Federal Appellate Court Pauses and Questions Legality of New DOT Rule Mandating Air Carrier Fee Disclosures

We recently reported that the U.S. Department of Transportation (“DOT”) issued a new rule prescribing the timing and manner in which air carriers must disclose certain ancillary fees (“the Rule”), which include fees for transporting baggage and changing or cancelling a reservation as well as all other ancillary services.1  The stated purpose of the Rule is to promote transparency and protect consumers from “surprise” fees.  The Rule was set to take effect on April 30, 2025.

Several air carriers and trade groups filed a petition challenging the Rule in the U.S. Court of Appeals for the Fifth Circuit.  While the petition awaits formal consideration by the Fifth Circuit, the Court has issued a stay of enforcement of the Rule on the ground that the Rule likely exceeds the DOT’s authority and the air carriers will sustain irreparable harm absent a stay of enforcement.2

The Fifth Circuit explained that the DOT’s statutory authority allows it only to (1) “investigate and decide” whether an air carrier has engaged in “an unfair or deceptive practice or an unfair method of competition in air transportation or the sale of air transportation” and, if so, (2) “order the air carrier . . . to stop the practice or method.”3 The Court held that the plain language of the Statute limits the DOT’s role to adjudication, yet the Rule “essentially enacts a code of online disclosure practices” – rulemaking that is not authorized by the Statute.4  The Court rejected the argument that other statutes authorize the DOT to engage in rulemaking, reasoning that any rulemaking must be necessary to further only those provisions which the agency is tasked with carrying out; here, the DOT’s authority under the Statute is limited to stopping certain practices, but the Rule “does not just prohibit – it prescribes.”5

The Court also determined that the carriers would suffer irreparable harm without a stay because they would need to expend significant resources engineering their websites to comply with the Rule.6

In issuing the stay, the Fifth Circuit did not conclusively establish that the DOT exceeded its statutory authority in issuing the Rule, only that such a finding is likely when the petition is formally considered.  But in finding that the DOT likely exceeded its authority, the Fifth Circuit rejected the DOT’s argument that the DOT has a long history of promulgating regulations to prevent unfair and deceptive trade practices; the Court reasoned that an agency’s custom and practice is insufficient to justify rulemaking not authorized by statute.7  This is particularly noteworthy in light of the recent U.S. Supreme Court decision holding that courts should question whether an agency has acted within its statutory authority and should no longer defer to an agency’s interpretation of a statute, a practice that had commonly been known as “Chevron deference.”8  If the Fifth Circuit ultimately concludes that the DOT did, in fact, exceed its statutory authority when issuing the Rule, courts may revisit the legality of other regulations purportedly issued to prevent unfair and deceptive trade practices and that are not strictly related to adjudication.

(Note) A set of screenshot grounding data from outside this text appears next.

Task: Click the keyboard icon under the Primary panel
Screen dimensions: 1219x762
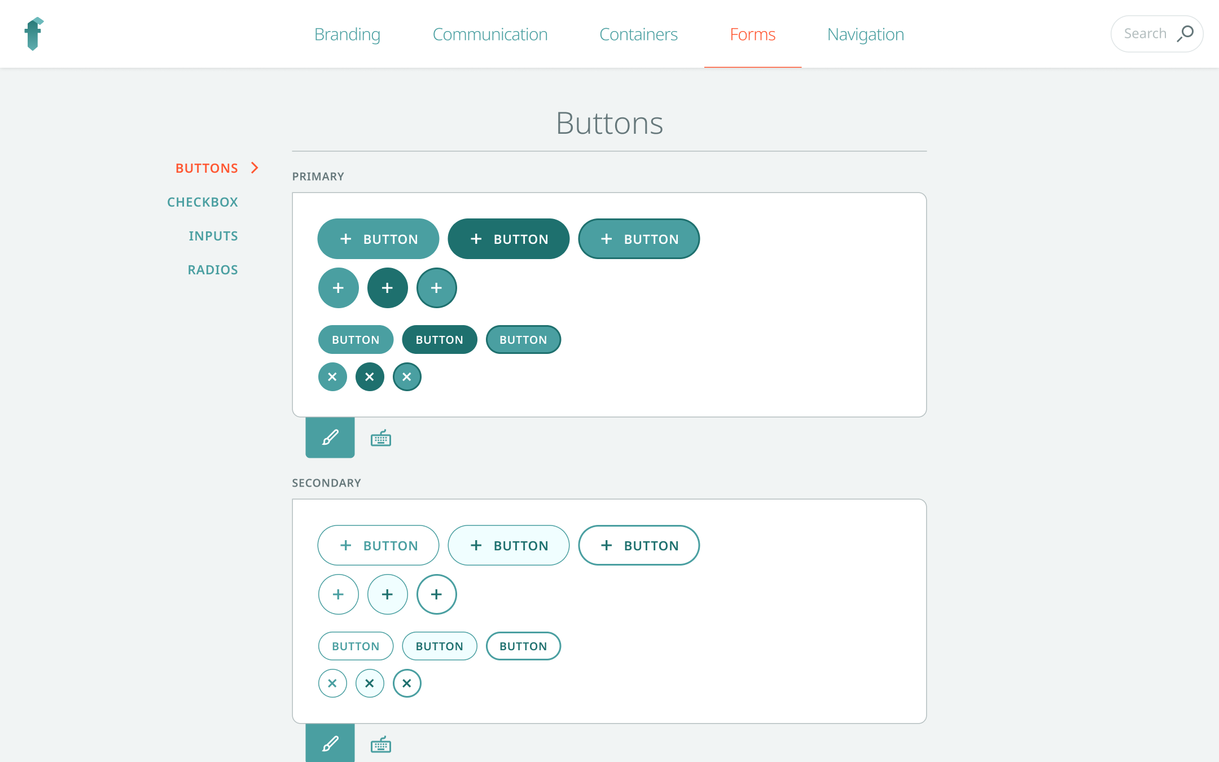Action: [381, 438]
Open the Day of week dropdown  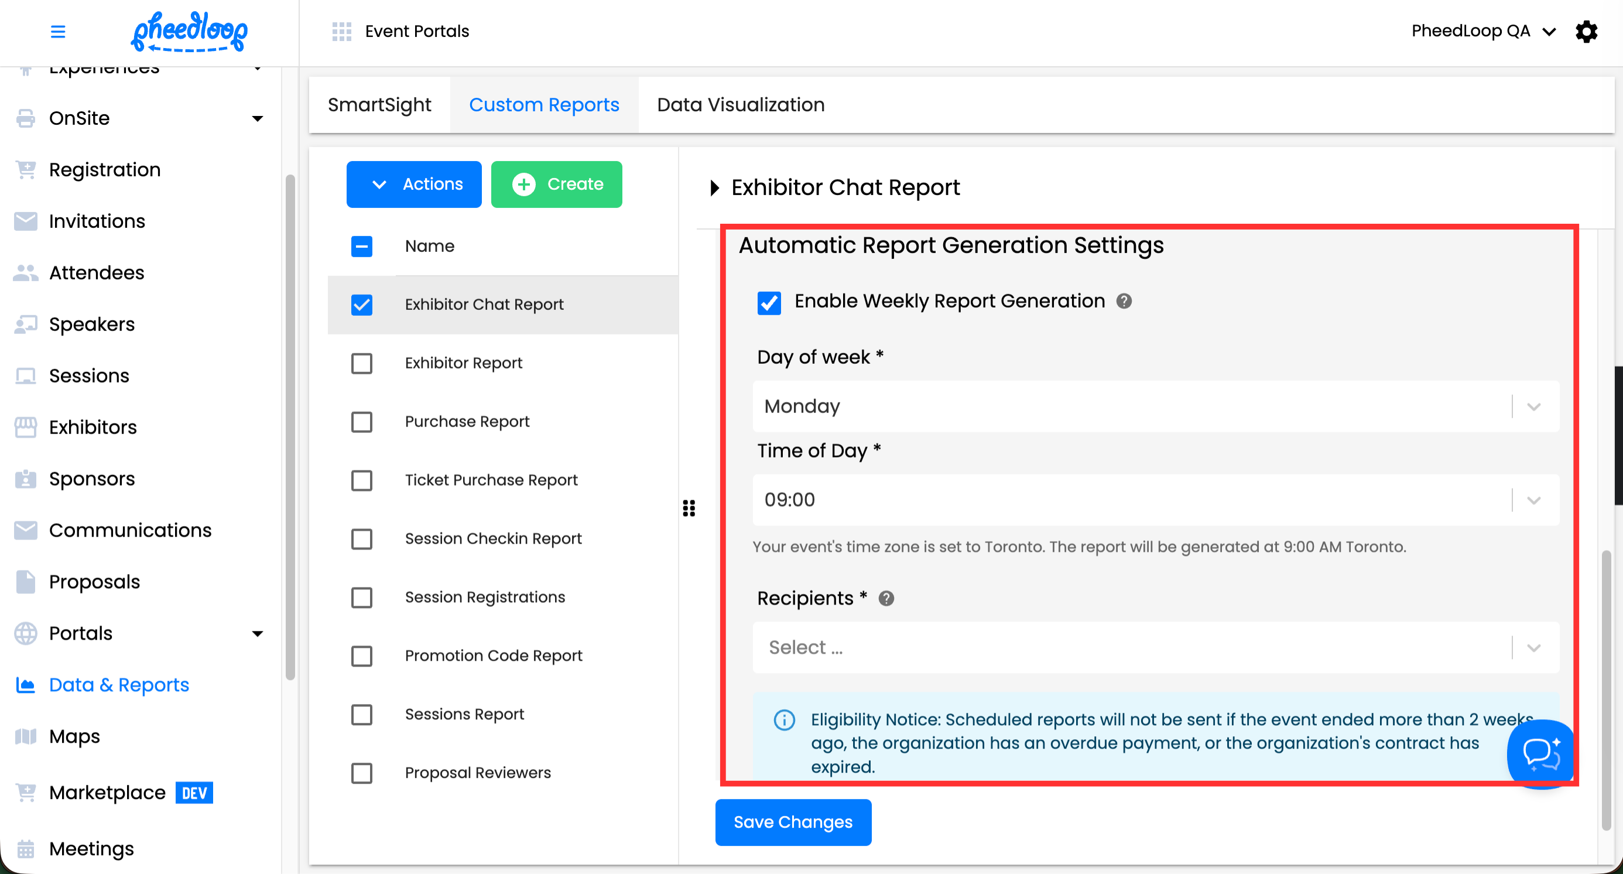click(1156, 406)
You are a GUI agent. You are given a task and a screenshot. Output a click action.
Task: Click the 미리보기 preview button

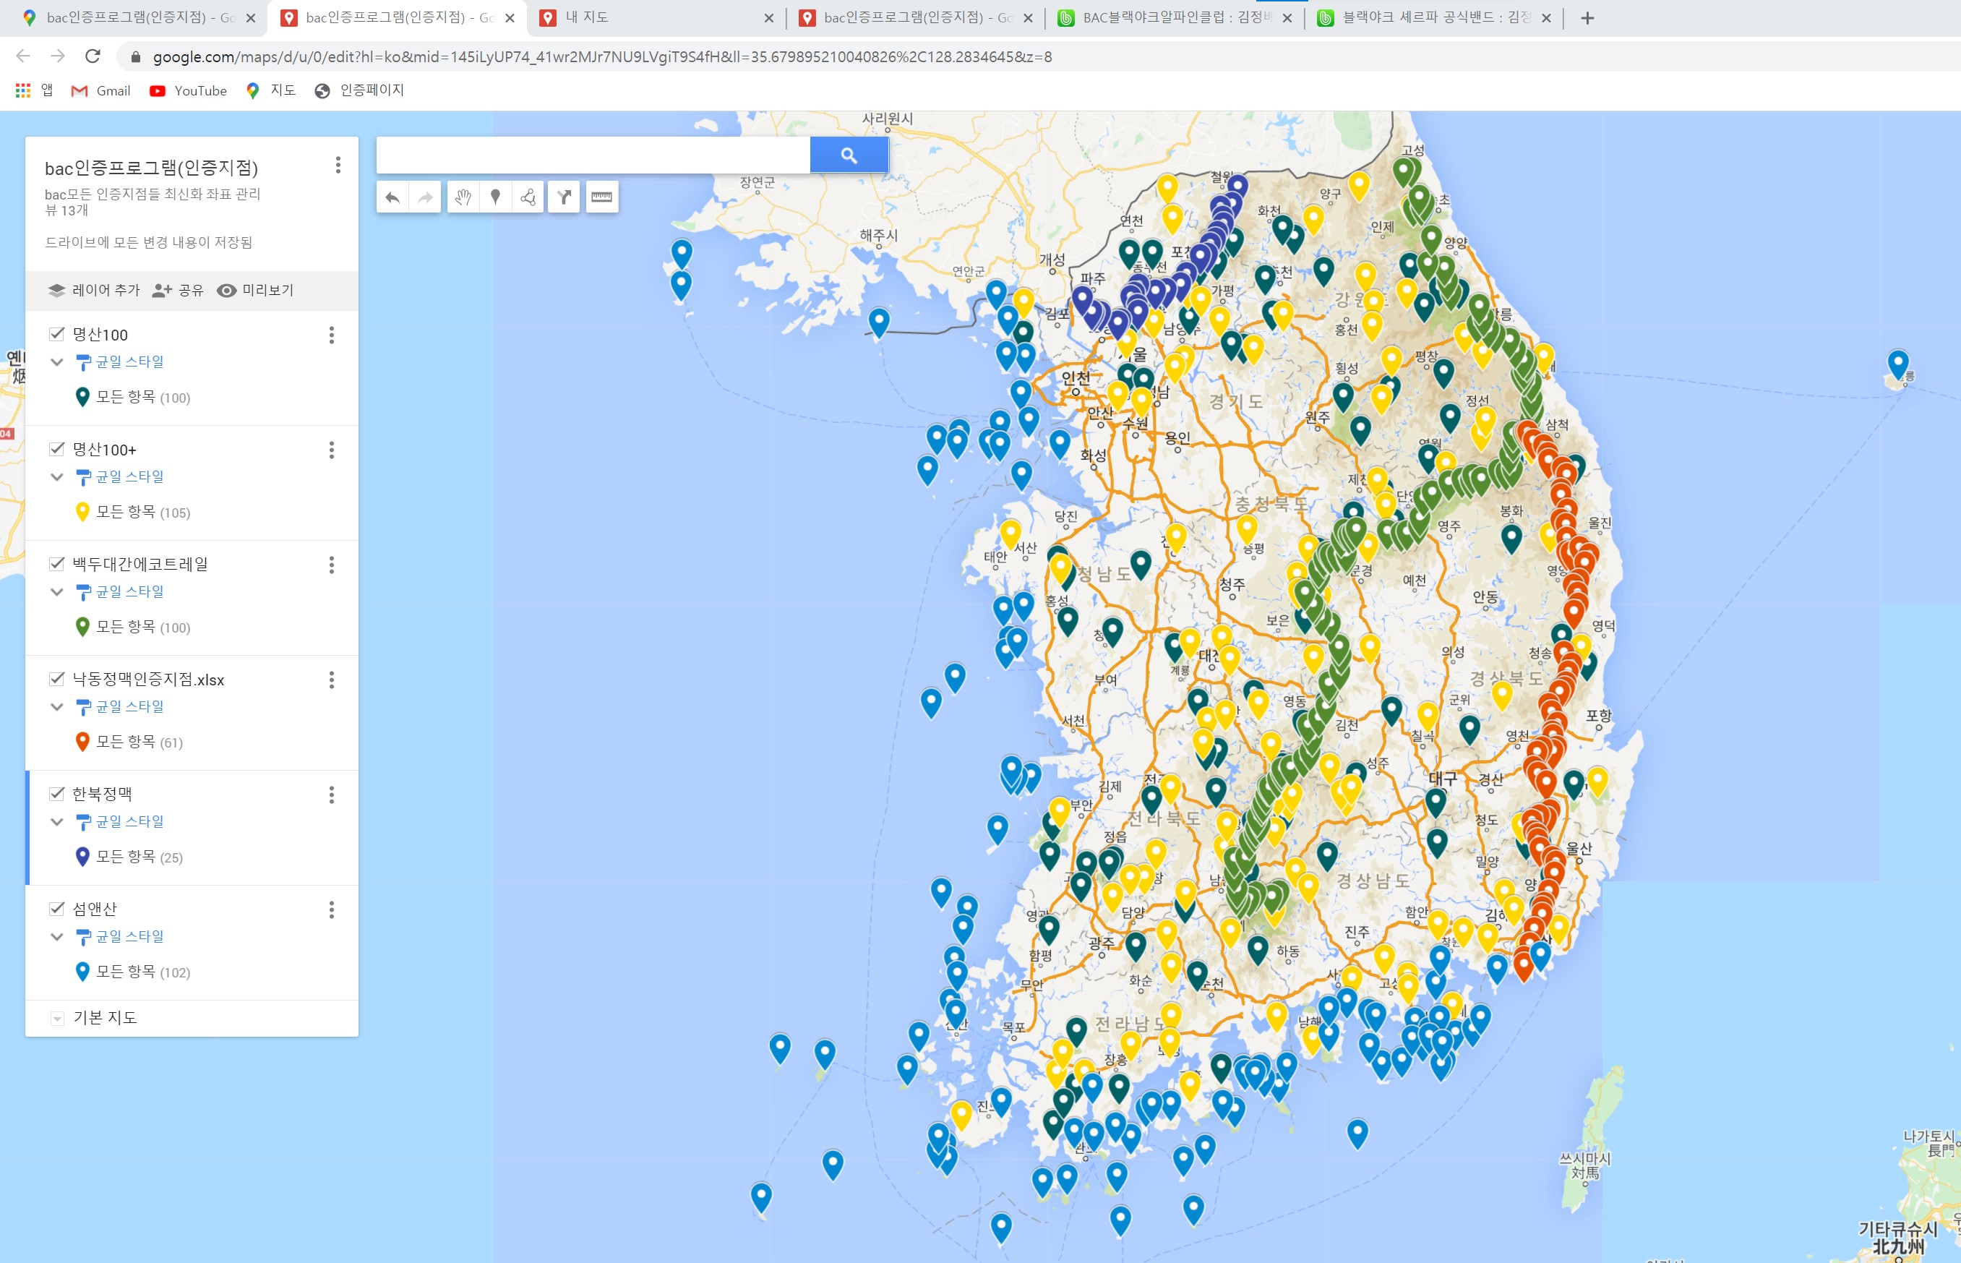pos(255,290)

 Disclaimer: This publication is made available for educational purposes only and is not intended as legal advice. If you have questions about any matters in this publication, please contact the authors directly.  General inquiries may be directed to info@nullcondonlaw.com.

1 Enhancing Transparency of Airline Ancillary Service Fees, 89 Fed. Reg. 34620 (Apr. 30, 2024) (to be codified at 14 C.F.R. pts. 259, 399).

2 Airlines for America v. Dep’t of Transp., — F.4th —, No. 24-60231, 2024 WL 3580314 (5th Cir. July 29, 2024).

3 Id. at *1 (quoting 49 U.S.C. § 41712(a) (“the Statute”)).

4 Id. at *2.

5 Id. (interpreting 49 U.S.C. § 40113(a)).

6 Id. at *3.

7 Examples of issues that have been the subject of DOT rulemaking under Section 41712, and which that have been the subject of previous Client Bulletins, are fare disclosure, denied boarding compensation, and tarmac delay contingency plans.

8 Loper Bright Enters. V. Raimondo, 144 S.Ct. 2244 (2024) (overturning Chevron U.S.A. Inc. v. Nat’l Resources Defense Council, Inc., 467 U.S. 837 (1984)).